941. Books on the history of the British Isles, England, and Wales
Winston Churchill Never Give In! The Best of Winston Churchill’s Speeches, 2004.
Winston Churchill was one of Britain’s most well-known 20th-century statesmen. He was also a master speaker. This volume contains the speeches that Churchill himself deemed his most important.
George Dangerfield The Strange Death of Liberal England, 1910-1914, 1935.
George Dangerfield shared his analysis of what led Great Britain from its pinnacle of power at the dawn of the 20th century to its greatly diminished status after World War I. He focuses on the political upheavals in the years from 1910 to 1914. The book continues to influence the way historians view the period today.
R. F. Foster The Irish Story: Telling Tales and Making It Up in Ireland, 1990.
Irish historian R. F. Foster views the history of Ireland as an epic story.
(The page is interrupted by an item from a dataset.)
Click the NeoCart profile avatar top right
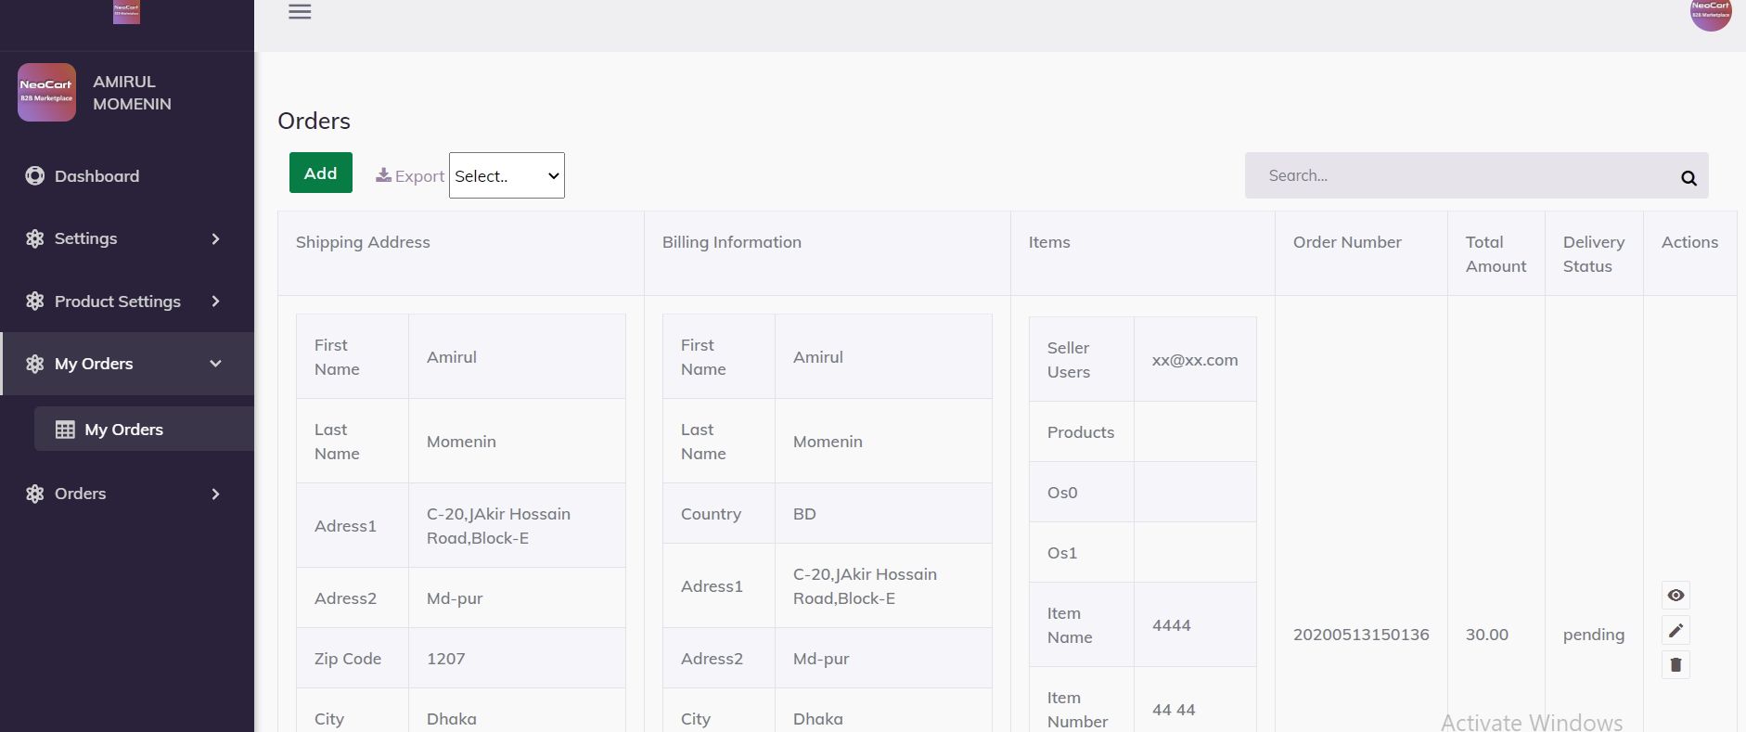 (x=1710, y=14)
He asserts that’s the way the Irish wanted it. So first, he recasts historical events for dramatic effect. Then he dissects the works of Irish writers from Standish O’Grady to Frank McCourt in light of his claims.
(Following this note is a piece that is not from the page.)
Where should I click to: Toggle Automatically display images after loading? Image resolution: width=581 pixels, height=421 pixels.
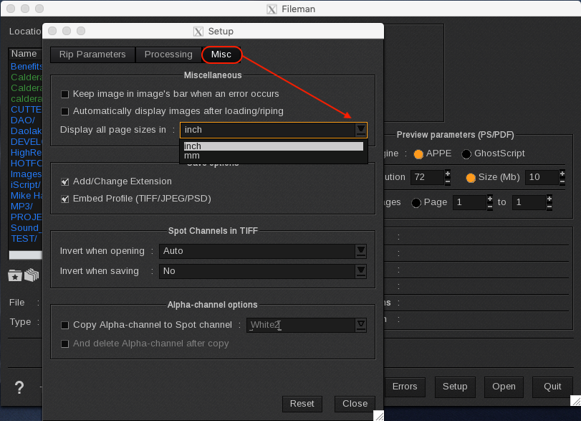tap(65, 111)
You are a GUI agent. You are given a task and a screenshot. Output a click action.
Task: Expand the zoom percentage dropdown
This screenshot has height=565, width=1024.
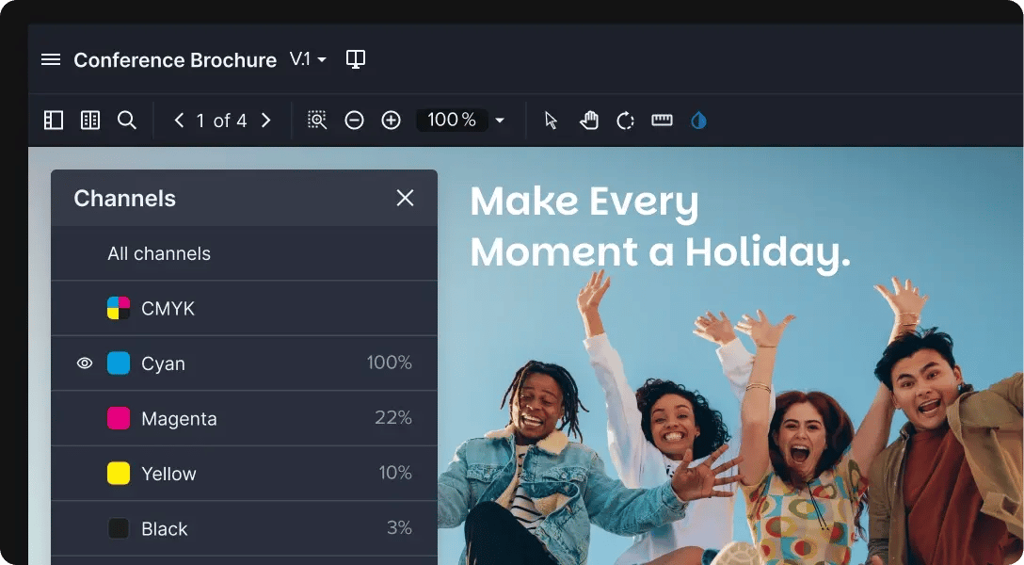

Lytton Strachey Eminent Victorians, 1918.
Lytton Strachey’s depictions of Victorians Cardinal Manning, Florence Nightingale, Thomas Arnold, and General Gordon changed the literary form of biography from a work of emulation to one of wit and realism. This change in biographical approach altered the perception of the Victorians forever.
Claire Tomalin Samuel Pepys: The Unequalled Self, 2003.
The most celebrated chronicler of 17th century London, Samuel Pepys, kept a diary filled with plague, civil war, and the Great Fire of London. As an advisor to King Charles II, he witnessed both the lives of those in the upper echelons of power and ordinary people. Claire Tomalin, in turn, chronicles the life of Pepys.
942. England and Wales
Roy Porter English Society in the Eighteenth Century, 1982.
The first edition of this work covered the everyday lives of the English people from the bottom of the social ladder to the top in the 18th century. All aspects of society were covered, including food, shelter, festivals, art, entertainment, and finances. The 1990 revised edition also covers information about the climate of the time, which came to light after the publication of the original.
David Starkey Six Wives: The Queens of Henry VIII, 2004.
British historian David Starkey looks at each queen who was married to Henry VIII in turn. He also examines the expectations and rituals for queens of the time that impacted Henry’s decisions. Rather than a cold monarch or a womanizer, Starkey says Henry was a man seeking love and a male heir to fulfil his duty to his people.
Anna Whitelock The Queen’s Bed: An Intimate History of Elizabeth’s Court, 2014.
While Elizabeth I never married, her bedroom swarmed with women charged with keeping her safe, healthy, and chaste. Elizabeth’s body was never her own; every decision she made had consequences for the entire country. This look at the activities swirling around Elizabeth’s most private quarters makes for fascinating reading.